Coming Home is a 2014 PBS special featuring a concert by Kristin Chenoweth. The concert was later made into a CD and DVD.

Concert and broadcast
In 2014, PBS asked Chenoweth to do a concert for a special. She chose to do it in her hometown of Broken Arrow, Oklahoma. The concert featured songs from her career, as well as songs she has enjoyed since her childhood.

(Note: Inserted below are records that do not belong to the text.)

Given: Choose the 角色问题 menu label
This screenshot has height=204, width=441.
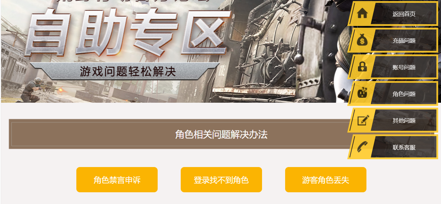Looking at the screenshot, I should [404, 94].
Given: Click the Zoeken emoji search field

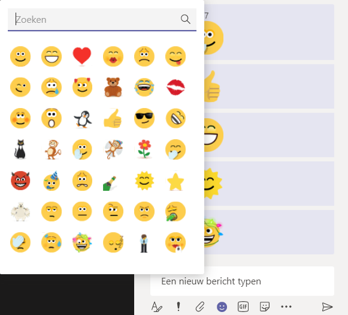Looking at the screenshot, I should (x=102, y=20).
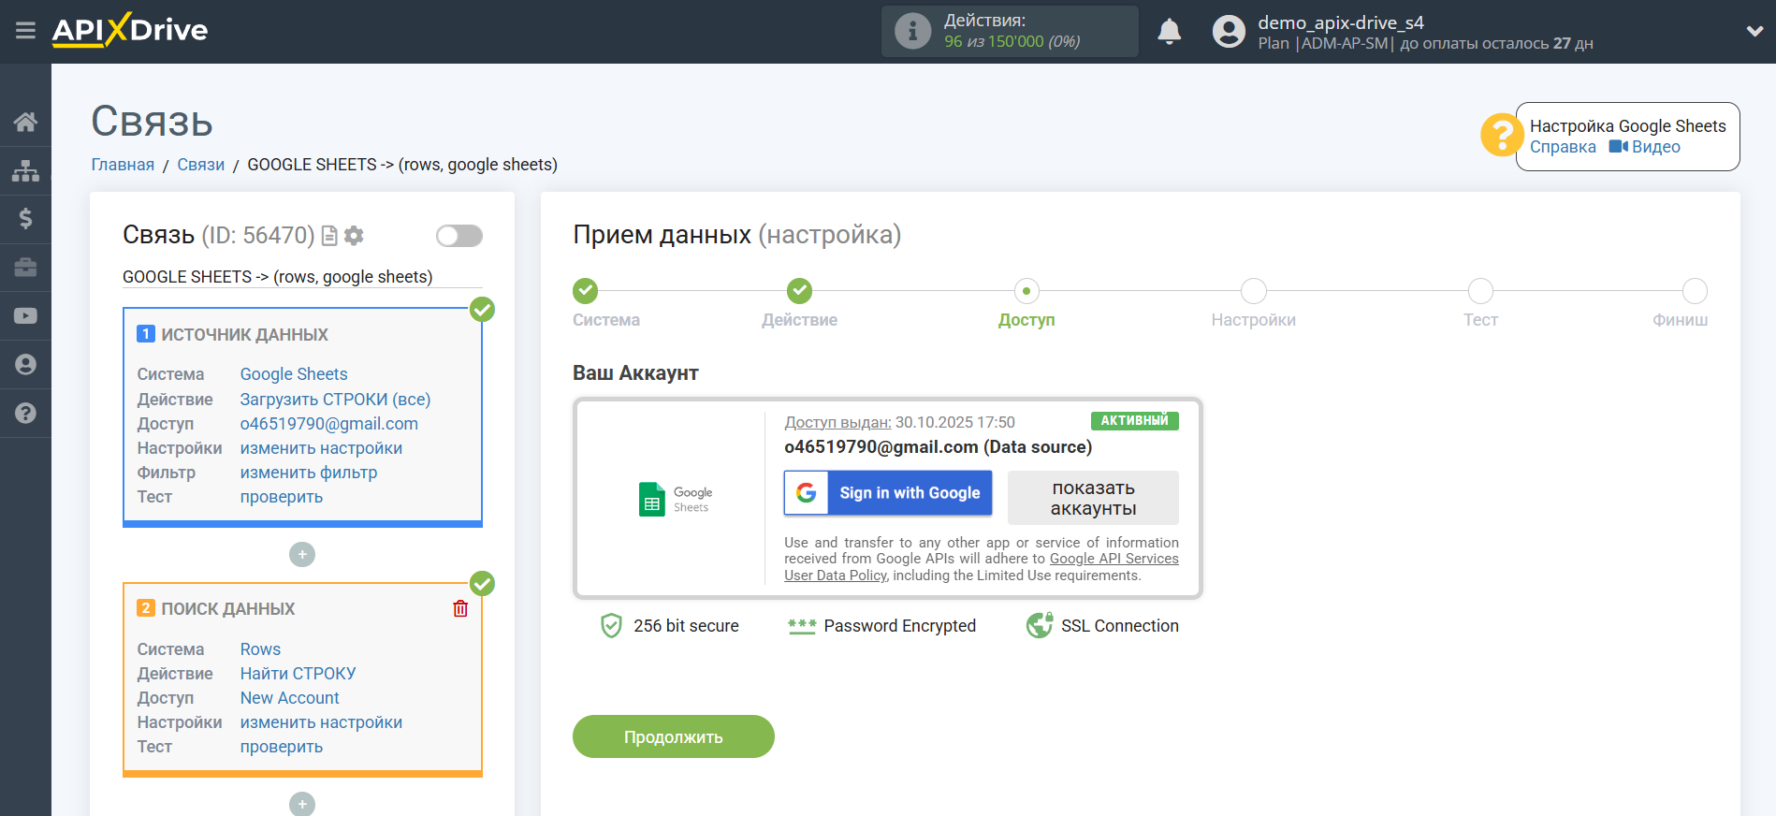Viewport: 1776px width, 816px height.
Task: Add a step below the data source block
Action: click(x=301, y=555)
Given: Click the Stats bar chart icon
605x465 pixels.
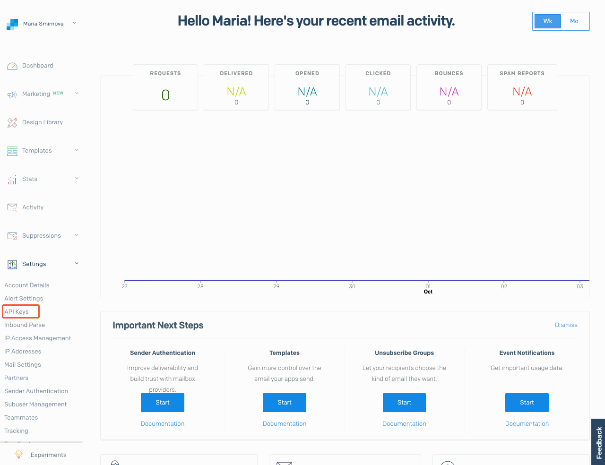Looking at the screenshot, I should click(x=12, y=180).
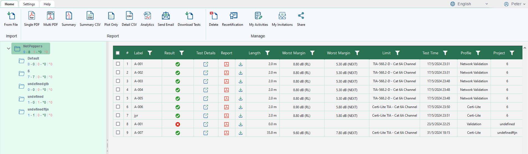Open PDF report for A-006 row
This screenshot has height=154, width=528.
(226, 107)
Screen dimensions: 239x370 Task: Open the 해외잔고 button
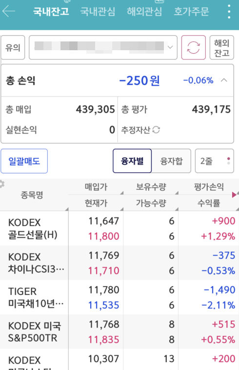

Chenoweth performed a duet of "For Good" with Broken Arrow resident Axyl Langford, and the Broken Arrow High School choir providing backup vocals in "Upon this Rock".

Chenoweth stated:  "I chose ‘My Coloring Book’ because when I was in college, my voice teacher didn’t think I understood the song, and told me to pull it out one day when I did.  So I’m singing it all these years later, and she was there to witness it.  I also like to reintroduce songs that people may not be familiar with, like Stephen Foster’s ‘Hard Times,’ which is from 1853 but sounds like it could have been written today.  And I love to do songs that people wouldn’t expect from me, like ‘Enough Is Enough.’" "I’m known for musical theatre,” she continues, “but I grew up with country and gospel, and I’ve always loved standards and operas.  So I figured that this live performance would be a good chance to show people the different things that influenced me and the different things I can do."

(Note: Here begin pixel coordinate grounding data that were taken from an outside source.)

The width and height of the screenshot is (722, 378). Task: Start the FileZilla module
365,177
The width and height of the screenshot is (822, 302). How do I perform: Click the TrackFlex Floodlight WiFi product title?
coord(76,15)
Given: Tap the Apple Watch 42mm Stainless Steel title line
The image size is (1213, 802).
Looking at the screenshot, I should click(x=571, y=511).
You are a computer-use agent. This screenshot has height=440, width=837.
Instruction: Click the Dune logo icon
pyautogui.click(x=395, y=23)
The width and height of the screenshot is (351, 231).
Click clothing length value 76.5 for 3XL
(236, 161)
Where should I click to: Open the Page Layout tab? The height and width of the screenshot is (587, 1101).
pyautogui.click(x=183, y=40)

Beginning on November 28, 2014, the concert was aired on PBS stations nationwide, as Chenoweth's first concert on television. The special was part of the 2014 PBS Arts Fall Festival.

CD
On November 17, 2014, a live CD of the concert was released by Concord Records. There are two versions of the album, the regular one, and the Target version with three bonus tracks.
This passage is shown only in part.